Limitations and Exceptions: Pollutant concentrations are sensitive to local conditions, and even monitoring sites in the same city may register different levels. Direct monitoring of PM2.5 is still rare in most parts of the world, and measurement protocols and standards are not the same for all countries. These data should be considered only a general indication of air quality, intended to inform cross-country comparisons of the health risks due to particulate matter pollution. The guideline set by the World Health Organization (WHO) for PM2.5 is that annual mean concentrations should not exceed 10 micrograms per cubic meter, representing the lower range over which adverse health effects have been observed. The WHO has also recommended guideline values for emissions of PM2.5 from burning fuels in households.

Statistical Concept and Methodology: A. van Donkelaar, R.V. Martin, M. Brauer, N.C. Hsu, R.A. Kahn, R.C. Levy, A. Lyapustin, A.M. Sayer, D.M. Winker, "Global Estimates of Fine Particulate Matter using a Combined Geophysical-Statistical Method with Information from Satellites, Models, and Monitors," Environ. Sci.

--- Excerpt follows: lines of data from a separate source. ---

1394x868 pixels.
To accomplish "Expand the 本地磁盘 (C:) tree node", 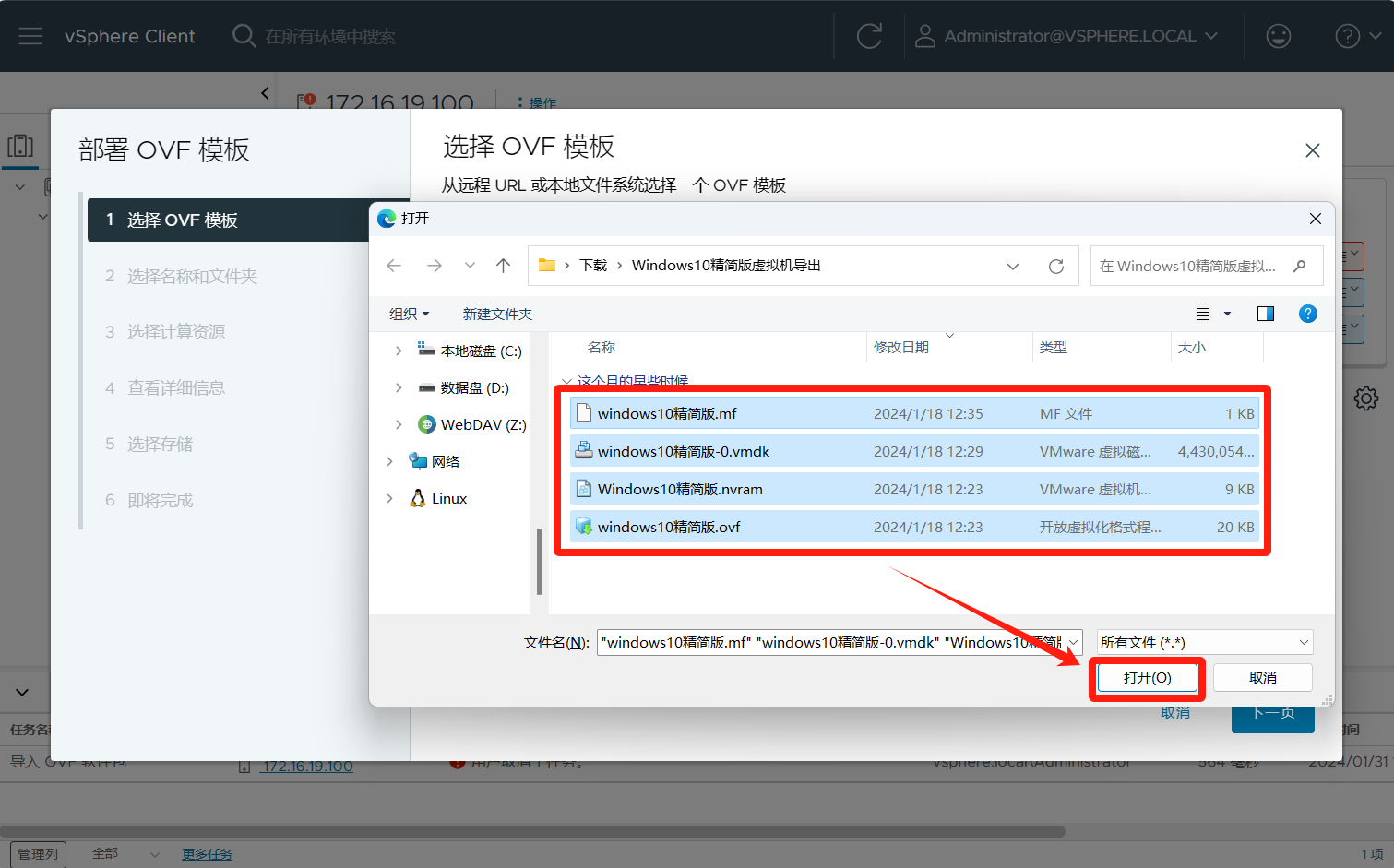I will [399, 351].
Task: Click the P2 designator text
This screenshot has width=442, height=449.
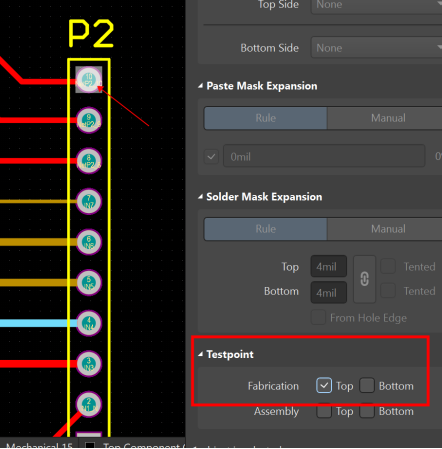Action: (91, 33)
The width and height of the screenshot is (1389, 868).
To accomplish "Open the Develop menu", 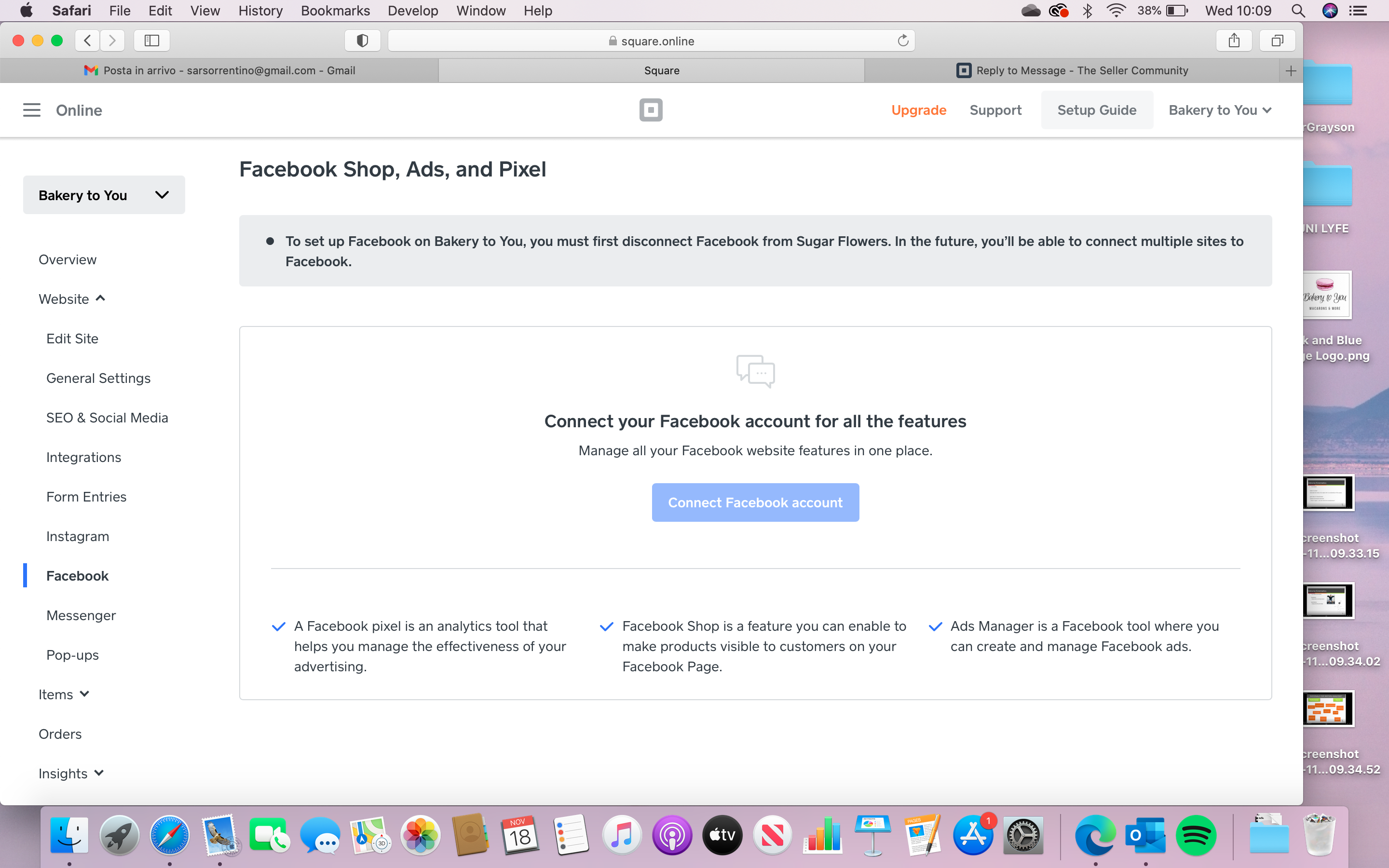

Technol 50, no. 7 (2016): 3762–3772; GBD 2015 Risk Factors Collaborators, "Global, regional, and national comparative risk assessment of 79 behavioural, environmental and occupational, and metabolic risks or clusters of risks, 1990–2015: a systematic analysis for the Global Burden of Disease Study 2015," Lancet 388 (2016): 1659–724; G. Shaddick, M.L. Thomas, A. Jobling, M. Brauer, A. van Donkelaar, R. Burnett, H.H. Chang, A. Cohen, R. Van Dingenen, C. Dora, S. Gumy, Y. Liu, R.V. Martin, L.A. Waller, J. West, J.V. Zidek, A. Prüss-Ustün, "Data Integration Model for Air Quality: A Hierarchical Approach to the Global Estimation of Exposures to Ambient Air Pollution," submitted to Journal of the Royal Statistical Society, 26 September 2016. Data provided by Institute for Health Metrics and Evaluation, University of Washington, Seattle. Data on exposure to ambient air pollution are derived from estimates of annual concentrations of very fine particulates produced by the Global Burden of Disease study, an international scientific effort led by the Institute for Health Metrics and Evaluation at the University of Washington. Estimates of annual concentrations are generated by combining data from atmospheric chemistry transport models, satellite observations of aerosols in the atmosphere, and ground-level monitoring of particulates. Exposure to concentrations of PM2.5 in both urban and rural areas is weighted by population and is aggregated at the national level.